◆ Exercice court: Relevez en les recopiant toutes les lignes des items ci-dessous qui contiennent le mot « chord ».

◆ Données de l'exercice:
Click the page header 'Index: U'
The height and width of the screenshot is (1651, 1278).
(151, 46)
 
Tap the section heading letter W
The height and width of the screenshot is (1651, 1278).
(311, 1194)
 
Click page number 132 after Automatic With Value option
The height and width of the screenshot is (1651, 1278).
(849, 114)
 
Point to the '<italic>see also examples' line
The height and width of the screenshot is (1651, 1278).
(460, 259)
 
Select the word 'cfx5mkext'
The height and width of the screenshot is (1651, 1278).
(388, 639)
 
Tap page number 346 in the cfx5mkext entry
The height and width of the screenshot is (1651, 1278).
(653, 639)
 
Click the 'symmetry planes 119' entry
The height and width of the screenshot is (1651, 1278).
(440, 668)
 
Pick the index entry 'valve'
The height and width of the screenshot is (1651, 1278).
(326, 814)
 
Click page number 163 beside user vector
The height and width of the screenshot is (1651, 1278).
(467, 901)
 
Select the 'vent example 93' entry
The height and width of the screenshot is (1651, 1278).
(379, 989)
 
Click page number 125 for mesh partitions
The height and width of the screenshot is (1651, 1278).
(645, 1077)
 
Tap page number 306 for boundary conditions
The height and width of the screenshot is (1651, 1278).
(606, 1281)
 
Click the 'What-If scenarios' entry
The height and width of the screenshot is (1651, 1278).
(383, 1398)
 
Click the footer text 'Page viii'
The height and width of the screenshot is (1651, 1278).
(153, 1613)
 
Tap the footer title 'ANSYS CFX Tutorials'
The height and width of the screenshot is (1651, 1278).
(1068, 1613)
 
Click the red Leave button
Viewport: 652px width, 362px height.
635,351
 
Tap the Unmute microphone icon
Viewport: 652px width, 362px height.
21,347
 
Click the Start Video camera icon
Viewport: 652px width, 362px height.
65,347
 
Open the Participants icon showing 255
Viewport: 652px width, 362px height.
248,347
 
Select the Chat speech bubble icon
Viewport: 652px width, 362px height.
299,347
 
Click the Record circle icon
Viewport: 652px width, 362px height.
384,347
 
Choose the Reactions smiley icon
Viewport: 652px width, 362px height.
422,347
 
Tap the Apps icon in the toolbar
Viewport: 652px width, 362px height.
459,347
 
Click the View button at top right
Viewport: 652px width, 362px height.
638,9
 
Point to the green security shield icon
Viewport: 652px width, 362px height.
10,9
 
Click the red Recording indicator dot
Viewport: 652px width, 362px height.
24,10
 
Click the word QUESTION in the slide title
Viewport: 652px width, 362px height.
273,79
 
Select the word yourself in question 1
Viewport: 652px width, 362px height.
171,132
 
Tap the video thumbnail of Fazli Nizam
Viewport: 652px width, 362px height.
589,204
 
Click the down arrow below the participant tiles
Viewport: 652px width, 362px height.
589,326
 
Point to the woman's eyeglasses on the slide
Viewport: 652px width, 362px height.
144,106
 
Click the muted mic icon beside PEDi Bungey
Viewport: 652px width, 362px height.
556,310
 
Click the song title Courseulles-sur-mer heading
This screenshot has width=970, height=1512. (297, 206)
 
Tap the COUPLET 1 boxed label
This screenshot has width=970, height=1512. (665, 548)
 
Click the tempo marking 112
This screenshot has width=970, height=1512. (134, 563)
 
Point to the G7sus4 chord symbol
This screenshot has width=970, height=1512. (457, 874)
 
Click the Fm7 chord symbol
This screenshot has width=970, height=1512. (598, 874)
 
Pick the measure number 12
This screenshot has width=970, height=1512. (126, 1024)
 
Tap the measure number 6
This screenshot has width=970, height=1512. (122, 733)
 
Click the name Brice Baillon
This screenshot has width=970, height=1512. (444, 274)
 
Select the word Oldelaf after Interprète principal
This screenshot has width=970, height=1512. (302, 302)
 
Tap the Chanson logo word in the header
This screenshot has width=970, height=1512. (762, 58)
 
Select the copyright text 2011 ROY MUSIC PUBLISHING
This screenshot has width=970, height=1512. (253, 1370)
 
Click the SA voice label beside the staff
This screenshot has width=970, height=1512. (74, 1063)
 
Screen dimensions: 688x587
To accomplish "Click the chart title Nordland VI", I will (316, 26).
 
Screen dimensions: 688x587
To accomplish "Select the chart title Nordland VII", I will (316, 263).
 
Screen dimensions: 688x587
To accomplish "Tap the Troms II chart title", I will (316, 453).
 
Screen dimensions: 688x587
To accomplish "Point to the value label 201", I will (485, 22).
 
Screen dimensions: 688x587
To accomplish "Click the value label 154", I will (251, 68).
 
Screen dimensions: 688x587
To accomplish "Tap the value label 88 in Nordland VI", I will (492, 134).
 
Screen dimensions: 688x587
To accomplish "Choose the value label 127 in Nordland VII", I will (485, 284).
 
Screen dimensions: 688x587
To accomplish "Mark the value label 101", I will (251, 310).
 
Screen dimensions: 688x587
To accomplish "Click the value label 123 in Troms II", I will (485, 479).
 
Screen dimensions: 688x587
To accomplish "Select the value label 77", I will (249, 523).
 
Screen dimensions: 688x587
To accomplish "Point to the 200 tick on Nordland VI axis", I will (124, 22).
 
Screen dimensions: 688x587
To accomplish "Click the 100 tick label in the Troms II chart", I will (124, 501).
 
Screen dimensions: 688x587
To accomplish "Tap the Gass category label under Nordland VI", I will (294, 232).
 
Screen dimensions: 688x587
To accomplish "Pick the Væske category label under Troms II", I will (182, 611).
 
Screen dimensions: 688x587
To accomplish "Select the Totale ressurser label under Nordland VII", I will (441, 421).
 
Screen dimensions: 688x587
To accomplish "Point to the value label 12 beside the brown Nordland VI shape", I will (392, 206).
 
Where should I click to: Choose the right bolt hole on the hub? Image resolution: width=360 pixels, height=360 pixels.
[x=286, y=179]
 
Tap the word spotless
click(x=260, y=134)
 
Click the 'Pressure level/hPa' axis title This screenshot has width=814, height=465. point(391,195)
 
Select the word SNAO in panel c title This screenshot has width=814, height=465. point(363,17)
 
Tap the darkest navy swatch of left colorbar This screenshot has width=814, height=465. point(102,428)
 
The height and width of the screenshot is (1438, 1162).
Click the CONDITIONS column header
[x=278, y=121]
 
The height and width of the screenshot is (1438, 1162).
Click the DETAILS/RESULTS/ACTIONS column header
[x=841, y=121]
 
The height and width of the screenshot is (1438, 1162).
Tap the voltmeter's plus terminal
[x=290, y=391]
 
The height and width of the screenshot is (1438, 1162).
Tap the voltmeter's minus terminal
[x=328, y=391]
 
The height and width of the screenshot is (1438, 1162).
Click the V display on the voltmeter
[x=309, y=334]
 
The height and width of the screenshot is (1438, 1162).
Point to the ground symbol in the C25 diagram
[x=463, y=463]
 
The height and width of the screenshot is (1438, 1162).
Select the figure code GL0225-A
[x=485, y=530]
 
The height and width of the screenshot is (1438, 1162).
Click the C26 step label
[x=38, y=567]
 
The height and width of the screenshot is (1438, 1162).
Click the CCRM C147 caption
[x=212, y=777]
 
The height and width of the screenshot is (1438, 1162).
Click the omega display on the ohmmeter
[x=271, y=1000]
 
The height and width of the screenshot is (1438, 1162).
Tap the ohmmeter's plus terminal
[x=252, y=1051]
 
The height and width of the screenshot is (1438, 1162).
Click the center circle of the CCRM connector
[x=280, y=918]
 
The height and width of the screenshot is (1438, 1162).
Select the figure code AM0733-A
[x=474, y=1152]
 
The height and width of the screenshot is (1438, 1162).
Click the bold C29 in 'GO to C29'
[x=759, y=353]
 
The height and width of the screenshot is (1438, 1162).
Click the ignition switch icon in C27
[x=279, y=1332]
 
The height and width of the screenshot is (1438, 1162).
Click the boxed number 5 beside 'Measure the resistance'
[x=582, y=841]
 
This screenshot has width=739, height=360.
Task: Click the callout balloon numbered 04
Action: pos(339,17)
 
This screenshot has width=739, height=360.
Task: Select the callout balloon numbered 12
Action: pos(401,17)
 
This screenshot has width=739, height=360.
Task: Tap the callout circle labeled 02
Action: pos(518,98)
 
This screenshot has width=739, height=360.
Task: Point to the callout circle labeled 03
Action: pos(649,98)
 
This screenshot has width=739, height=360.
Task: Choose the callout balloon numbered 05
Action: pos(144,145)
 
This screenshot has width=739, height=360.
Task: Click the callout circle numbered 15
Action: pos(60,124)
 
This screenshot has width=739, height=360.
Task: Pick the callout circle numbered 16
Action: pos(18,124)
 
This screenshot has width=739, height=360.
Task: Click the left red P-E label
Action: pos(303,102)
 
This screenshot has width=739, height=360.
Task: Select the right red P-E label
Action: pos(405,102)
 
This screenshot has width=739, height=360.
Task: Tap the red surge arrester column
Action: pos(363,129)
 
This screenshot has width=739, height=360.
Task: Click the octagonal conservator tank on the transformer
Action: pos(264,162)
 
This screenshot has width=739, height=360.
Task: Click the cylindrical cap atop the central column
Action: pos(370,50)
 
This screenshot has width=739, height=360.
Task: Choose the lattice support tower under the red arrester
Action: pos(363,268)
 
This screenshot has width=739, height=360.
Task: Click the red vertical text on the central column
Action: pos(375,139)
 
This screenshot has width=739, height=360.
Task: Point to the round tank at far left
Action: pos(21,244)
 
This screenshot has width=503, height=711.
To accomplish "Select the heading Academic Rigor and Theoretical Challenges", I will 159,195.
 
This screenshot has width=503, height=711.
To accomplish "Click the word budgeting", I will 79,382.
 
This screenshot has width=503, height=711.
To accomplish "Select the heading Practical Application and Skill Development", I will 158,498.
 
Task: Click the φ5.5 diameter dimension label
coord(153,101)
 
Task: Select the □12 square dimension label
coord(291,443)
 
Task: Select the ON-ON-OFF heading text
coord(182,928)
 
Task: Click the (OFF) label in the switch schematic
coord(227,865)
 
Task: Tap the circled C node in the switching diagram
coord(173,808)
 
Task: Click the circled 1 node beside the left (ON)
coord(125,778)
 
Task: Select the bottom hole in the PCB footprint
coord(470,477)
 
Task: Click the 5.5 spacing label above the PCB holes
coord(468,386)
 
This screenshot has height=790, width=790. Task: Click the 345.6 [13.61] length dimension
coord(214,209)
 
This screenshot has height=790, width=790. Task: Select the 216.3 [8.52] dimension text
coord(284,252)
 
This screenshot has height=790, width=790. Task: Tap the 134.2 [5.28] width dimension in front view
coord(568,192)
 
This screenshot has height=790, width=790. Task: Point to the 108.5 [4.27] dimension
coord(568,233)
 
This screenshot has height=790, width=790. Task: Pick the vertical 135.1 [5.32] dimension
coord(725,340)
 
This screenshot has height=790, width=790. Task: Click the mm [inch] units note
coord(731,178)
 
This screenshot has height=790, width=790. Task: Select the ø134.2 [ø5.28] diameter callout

◆ Solution détaillée:
Point to the G7sus4 chord symbol
Click the Fm7 chord symbol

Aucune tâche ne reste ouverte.